The girls, once afraid of being eaten alive (don't they remember playing with mice? Oh yeah, they were dead mice.), were by now hovering at my shoulder, exclaiming that they wanted to see them. I set one of those spring-loaded, wooden, scary traps inside as well. Mmm.. peanut butter. And we left it alone for a while.

A few minutes later (20? 30?) I peered inside again, uncertain if there had been a third mouse or not, and found the black plastic trap sprung, without a ... wait... was that a tail? Sure enough, the trap had closed (like the mouth of an alligator, kinda), but had come down on the verrrrryyy tail end of the mouse. Maybe an eighth-inch of his backside was on the outside, as well as the tail. I didn't think it could really be dead, so I picked it up carefully, took it outdoors, called, "here, kitty kitty!" and opened it up on the driveway. It wasn't dead actually, but Gilbert took care of that.

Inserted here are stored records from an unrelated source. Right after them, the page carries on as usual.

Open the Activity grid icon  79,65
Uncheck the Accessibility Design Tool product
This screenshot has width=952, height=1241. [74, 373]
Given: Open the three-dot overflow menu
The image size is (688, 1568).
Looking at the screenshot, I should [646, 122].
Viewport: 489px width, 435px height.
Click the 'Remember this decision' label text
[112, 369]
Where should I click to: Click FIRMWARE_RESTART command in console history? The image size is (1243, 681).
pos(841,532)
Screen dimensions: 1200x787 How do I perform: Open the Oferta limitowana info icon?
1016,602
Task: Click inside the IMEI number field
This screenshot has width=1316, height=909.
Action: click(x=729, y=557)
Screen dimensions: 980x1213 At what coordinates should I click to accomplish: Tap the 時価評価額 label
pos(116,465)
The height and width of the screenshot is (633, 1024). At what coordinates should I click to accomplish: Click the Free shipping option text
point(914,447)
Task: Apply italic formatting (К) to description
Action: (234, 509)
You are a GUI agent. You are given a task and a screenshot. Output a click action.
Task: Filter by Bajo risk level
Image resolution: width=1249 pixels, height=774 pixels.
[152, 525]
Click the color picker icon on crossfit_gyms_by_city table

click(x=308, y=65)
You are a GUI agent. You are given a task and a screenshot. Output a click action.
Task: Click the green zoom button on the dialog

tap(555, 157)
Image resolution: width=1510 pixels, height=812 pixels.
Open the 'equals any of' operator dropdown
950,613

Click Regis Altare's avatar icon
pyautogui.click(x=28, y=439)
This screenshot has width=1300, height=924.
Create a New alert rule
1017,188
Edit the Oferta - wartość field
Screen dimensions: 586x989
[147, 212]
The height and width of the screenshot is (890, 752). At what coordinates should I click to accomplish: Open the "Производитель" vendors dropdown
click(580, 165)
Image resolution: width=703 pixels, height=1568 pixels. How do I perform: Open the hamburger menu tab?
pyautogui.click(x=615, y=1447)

When Hubby got home from work, the girls were still staking out the cupboard (Organique was awake by then), using a large Christmas light bulb from a lighted decoration to try to flush out any remaining corn gluttons. Hubby bent down, took the box to the porch, peered in and did not startle, at all when a young mouse leaped out and ran down the length of the porch. I don't think the cats were near enough to notice, sadly.

Hopefully we'll catch the remainder of them (I have three traps set just now), and I can begin to *gag, choke* clean out that cupboard. You'd think, with our ability to put men in space, the internet, cell phones and GPS technology, we'd have figured out how to mouse-proof our living spaces. Apparently not.

On a more positive note, we got an egg the other day. Twenty chickens. Over 3 months. One egg. I'll not tell you what I spent on chicken feed during this time.

Monday, December 14, 2009

You're Welcome.

I know most of you come here for the plethora of advice and tips I offer as an expert on all things domestic.

Ok, you can pick yourself up from the floor and wipe your tears now. I was only kidding.

But, I DO have one tried-and-true method for one of life's challenges.

But it only works sometimes. In some places.

But it worked here on Friday!

I had to pick up my azure order, of which only half came. They were out of 50-lb bags of hard white wheat berries, and also gallons of honey. The half that came was a 10 lb box of blueberries and one of strawberries.

Problem was, this was my first stop. And I still had to hit Costco, the cheap annoying store, and maybe the fabric store. I had a coupon. I didn't want my berries to defrost in the van, see, but I didn't want to rush home either.

No problem.

Two boxes berries + 1 luggage rack + 1 ratchet strap + 15 degree weather = frozen berries all about town! Yes, I really did do errands with a couple boxes perched up on top of the van. And I could keep the van as warm as I liked to nurse baby and such between stops. I'd have taken a picture if I'd had the camera, but I didn't so you'll just have to use your imagination.

I did remove them before hitting the highway for home. I don't trust my ratchet-strapping skills that much.

Sunday, December 13, 2009

Steppin' In It.

Oh I do. Thoroughly and often, apparently.

And I can't say I have any lofty, wise commentary about this situation. I'm posting this here more because there might be others who knew of this or felt the same way, yet went unnoticed by me.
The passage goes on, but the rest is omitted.